If you don't know the answer, please don't share false information.

Output answer in JSON using the following format: {{"name": name, "type": type, "explanation": explanation}}
<</SYS>>

What nouns mentioned in the article that can generalize the topic? [/INST]
[
{{"name": "semiconductor", "type": "industry", "explanation": "Companies engaged in the design and fabrication of semiconductors and semiconductor devices"}},
{{"name": "NBA", "type": "sport league", "explanation": "NBA is the national basketball league"}},
{{"name": "Ford F150", "type": "vehicle", "explanation": "Article talks about the Ford F150 truck"}},
] </s>

<s>[INST]
What nouns mentioned in the article that can generalize the topic?

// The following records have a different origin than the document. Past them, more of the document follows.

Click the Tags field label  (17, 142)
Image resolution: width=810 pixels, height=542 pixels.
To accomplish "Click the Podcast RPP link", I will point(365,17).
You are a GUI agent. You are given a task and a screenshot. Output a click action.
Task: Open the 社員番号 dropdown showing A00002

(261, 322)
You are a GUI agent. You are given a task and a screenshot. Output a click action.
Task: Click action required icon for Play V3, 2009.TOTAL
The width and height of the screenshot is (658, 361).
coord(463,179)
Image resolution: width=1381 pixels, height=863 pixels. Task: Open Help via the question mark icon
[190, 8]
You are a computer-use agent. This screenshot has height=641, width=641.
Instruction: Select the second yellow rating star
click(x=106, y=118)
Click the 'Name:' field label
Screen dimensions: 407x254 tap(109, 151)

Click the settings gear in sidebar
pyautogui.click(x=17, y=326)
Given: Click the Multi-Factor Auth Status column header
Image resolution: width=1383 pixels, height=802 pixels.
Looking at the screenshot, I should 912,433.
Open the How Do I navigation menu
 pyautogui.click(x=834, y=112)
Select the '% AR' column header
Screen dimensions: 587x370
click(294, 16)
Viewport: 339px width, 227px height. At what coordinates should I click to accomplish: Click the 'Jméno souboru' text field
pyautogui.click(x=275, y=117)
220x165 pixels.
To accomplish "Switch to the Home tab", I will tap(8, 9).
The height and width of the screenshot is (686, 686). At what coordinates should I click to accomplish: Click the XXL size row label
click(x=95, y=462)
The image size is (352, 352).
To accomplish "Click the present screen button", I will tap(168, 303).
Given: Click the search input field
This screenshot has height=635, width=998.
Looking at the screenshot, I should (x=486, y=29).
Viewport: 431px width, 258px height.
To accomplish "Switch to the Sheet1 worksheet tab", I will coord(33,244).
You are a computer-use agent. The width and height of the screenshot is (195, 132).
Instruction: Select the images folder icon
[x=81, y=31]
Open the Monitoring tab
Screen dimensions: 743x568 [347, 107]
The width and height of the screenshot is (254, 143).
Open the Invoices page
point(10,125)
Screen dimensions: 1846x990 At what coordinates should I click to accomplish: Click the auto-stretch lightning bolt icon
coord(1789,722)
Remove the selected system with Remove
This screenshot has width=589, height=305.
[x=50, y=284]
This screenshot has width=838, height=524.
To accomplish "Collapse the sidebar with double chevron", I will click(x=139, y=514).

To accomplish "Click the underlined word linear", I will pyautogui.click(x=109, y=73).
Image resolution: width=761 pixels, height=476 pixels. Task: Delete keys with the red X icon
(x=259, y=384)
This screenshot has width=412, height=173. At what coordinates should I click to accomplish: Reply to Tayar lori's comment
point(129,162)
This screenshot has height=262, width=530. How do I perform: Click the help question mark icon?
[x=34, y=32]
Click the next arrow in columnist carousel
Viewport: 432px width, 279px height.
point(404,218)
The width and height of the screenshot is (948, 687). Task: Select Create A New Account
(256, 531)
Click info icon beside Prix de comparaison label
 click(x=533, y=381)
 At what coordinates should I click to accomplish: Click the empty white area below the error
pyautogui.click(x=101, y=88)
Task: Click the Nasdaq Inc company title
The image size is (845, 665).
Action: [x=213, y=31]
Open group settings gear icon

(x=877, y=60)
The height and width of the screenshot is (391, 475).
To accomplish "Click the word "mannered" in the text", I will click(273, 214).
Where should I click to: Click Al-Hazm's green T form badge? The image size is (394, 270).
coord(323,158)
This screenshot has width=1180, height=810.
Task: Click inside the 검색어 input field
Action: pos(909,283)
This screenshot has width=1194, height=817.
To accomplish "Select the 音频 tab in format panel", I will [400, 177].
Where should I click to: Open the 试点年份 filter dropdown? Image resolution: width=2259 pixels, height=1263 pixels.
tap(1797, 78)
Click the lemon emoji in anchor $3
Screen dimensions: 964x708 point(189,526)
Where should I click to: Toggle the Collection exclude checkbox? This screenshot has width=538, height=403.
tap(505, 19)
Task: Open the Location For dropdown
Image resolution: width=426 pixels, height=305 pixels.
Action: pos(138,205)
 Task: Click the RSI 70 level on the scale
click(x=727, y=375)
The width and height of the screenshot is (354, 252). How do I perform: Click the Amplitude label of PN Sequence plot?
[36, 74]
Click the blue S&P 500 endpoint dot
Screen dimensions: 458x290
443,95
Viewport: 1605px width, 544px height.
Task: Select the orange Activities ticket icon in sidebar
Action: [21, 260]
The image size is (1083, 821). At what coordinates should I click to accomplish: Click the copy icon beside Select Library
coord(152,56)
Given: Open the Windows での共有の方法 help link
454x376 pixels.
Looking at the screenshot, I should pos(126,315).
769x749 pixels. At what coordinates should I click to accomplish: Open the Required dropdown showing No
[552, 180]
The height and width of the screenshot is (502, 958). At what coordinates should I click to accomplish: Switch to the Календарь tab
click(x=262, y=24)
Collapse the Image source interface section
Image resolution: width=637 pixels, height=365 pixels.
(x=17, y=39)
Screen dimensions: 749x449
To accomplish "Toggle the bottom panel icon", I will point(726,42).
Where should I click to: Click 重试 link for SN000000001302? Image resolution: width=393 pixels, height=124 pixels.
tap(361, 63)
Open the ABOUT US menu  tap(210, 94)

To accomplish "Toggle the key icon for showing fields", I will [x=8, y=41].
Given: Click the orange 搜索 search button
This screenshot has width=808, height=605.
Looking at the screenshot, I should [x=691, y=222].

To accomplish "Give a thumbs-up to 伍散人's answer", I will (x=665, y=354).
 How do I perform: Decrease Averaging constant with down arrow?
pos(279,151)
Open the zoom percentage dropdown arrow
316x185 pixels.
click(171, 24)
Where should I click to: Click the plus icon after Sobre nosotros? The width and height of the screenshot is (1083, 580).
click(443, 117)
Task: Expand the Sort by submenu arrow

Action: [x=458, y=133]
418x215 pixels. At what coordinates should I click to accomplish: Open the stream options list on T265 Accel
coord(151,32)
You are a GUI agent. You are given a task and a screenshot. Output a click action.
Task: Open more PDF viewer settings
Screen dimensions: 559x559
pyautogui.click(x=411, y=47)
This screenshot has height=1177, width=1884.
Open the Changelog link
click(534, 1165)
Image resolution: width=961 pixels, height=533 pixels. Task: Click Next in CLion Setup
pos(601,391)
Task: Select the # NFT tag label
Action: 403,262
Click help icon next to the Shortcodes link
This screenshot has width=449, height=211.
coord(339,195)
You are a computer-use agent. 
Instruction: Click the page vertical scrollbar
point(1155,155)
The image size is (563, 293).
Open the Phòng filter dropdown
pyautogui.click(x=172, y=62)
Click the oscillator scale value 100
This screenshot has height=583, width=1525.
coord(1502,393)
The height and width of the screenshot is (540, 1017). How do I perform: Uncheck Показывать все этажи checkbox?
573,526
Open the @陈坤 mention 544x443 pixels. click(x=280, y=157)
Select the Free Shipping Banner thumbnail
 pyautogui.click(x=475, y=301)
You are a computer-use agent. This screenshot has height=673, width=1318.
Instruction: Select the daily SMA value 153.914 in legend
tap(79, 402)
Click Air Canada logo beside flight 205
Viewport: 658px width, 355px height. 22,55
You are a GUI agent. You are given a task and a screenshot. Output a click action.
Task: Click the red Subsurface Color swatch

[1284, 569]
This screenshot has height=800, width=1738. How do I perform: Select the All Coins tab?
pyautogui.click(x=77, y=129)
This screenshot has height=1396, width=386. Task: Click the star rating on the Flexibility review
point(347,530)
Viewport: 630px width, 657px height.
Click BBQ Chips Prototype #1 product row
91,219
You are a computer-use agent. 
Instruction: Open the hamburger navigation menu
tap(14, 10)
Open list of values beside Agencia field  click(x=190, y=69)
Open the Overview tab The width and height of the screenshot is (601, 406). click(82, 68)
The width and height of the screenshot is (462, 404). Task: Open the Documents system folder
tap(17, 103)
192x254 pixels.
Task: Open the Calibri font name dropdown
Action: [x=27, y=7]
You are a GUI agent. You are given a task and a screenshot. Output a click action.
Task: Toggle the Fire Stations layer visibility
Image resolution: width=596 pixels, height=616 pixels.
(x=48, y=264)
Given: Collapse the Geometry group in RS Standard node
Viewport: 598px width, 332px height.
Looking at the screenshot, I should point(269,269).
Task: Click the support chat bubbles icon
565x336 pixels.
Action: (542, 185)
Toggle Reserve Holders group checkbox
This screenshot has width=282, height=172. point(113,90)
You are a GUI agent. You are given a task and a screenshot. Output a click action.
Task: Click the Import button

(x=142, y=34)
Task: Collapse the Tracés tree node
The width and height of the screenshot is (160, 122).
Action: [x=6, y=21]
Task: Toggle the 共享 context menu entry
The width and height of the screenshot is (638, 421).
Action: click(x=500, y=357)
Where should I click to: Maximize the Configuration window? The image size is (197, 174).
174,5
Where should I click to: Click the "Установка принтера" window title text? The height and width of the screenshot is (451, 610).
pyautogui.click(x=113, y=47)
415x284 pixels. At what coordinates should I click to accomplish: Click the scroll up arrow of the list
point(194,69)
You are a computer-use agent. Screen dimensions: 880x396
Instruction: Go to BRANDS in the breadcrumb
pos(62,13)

Output answer in JSON using the following format: {{"name": name, "type": type, "explanation": explanation}}
Article: {BODY}
[/INST]""".format(BODY=text)

display_answer(run_prompt(p13))

In [None]:
"""<s>[INST] <<SYS>>
SYSTEM MESSAGE
<</SYS>>

EXAMPLE QUESTION [/INST]
EXAMPLE ANSWER(S)
</s>

<s>[INST]
QUESTION
[/INST]"""

'<s>[INST] <<SYS>>\nSYSTEM MESSAGE\n<</SYS>>\n\nEXAMPLE QUESTION [/INST] \nEXAMPLE ANSWER(S)\n</s>\n\n<s>[INST]   \nQUESTION\n[/INST]'

I am surprised how easy was it was to have Llama idenfity those topics by giving Llama examples. But, still Llama missed Supercell (company). I tried fixing this by giving an example of a company. Running p14 multiple times return mixed results. Sometime Supercell was mentioned, sometime it wasn't.    

In [None]:
p14 = """<s>[INST] <<SYS>>
You are a researcher tasked with answering questions about an article.
Please ensure that your responses are socially unbiased and positive in nature.
If a question does not make any sense, or is not factually coherent, explain why instead of answering something not correct.
If you don't know the answer, please don't share false information.

Output answer in JSON using the following format: {{"name": name, "type": type, "explanation": explanation}}
<</SYS>>

What nouns mentioned in the article that can generalize the topic? [/INST]
[
{{"name": "semiconductor", "type": "industry", "explanation": "Companies engaged in the design and fabrication of semiconductors and semiconductor devices"}},
{{"name": "NBA", "type": "sport league", "explanation": "NBA is the national basketball league"}},
{{"name": "Ford F150", "type": "vehicle", "explanation": "Article talks about the Ford F150 truck"}},
{{"name": "Ford", "type": "company", "explanation": "Ford is a company that built vehicles"}},
{{"name": "John Smith", "type": "person", "explanation": "Mentioned in the article"}},
] </s>

<s>[INST]
What nouns are mentioned in the article that can generalize the topic? Output answer in JSON using the following format: {{"name": name, "type": type, "explanation": [short_explanation]}}
Article: {BODY}
[/INST]""".format(BODY=text)

display_answer(run_prompt(p14))

That is better, Llama find more noun topics as results of giving it more examples.

## Conclusion
Prompt engineering is a combination of art and science. It requires creativity and perseverance to get it right. The lessons learned from the experiments are as follows:

1. Customizing the system message to the tasks is crucial, and it is worth playing around with it and adjusting it to fit the task.

2. One-to-many shot learning should be one of the first things to try to improve the response (after the system message).
3. Chain-of-thought prompting is a powerful technique to uncover better responses.

I hope these examples gave you ideas and inspiration.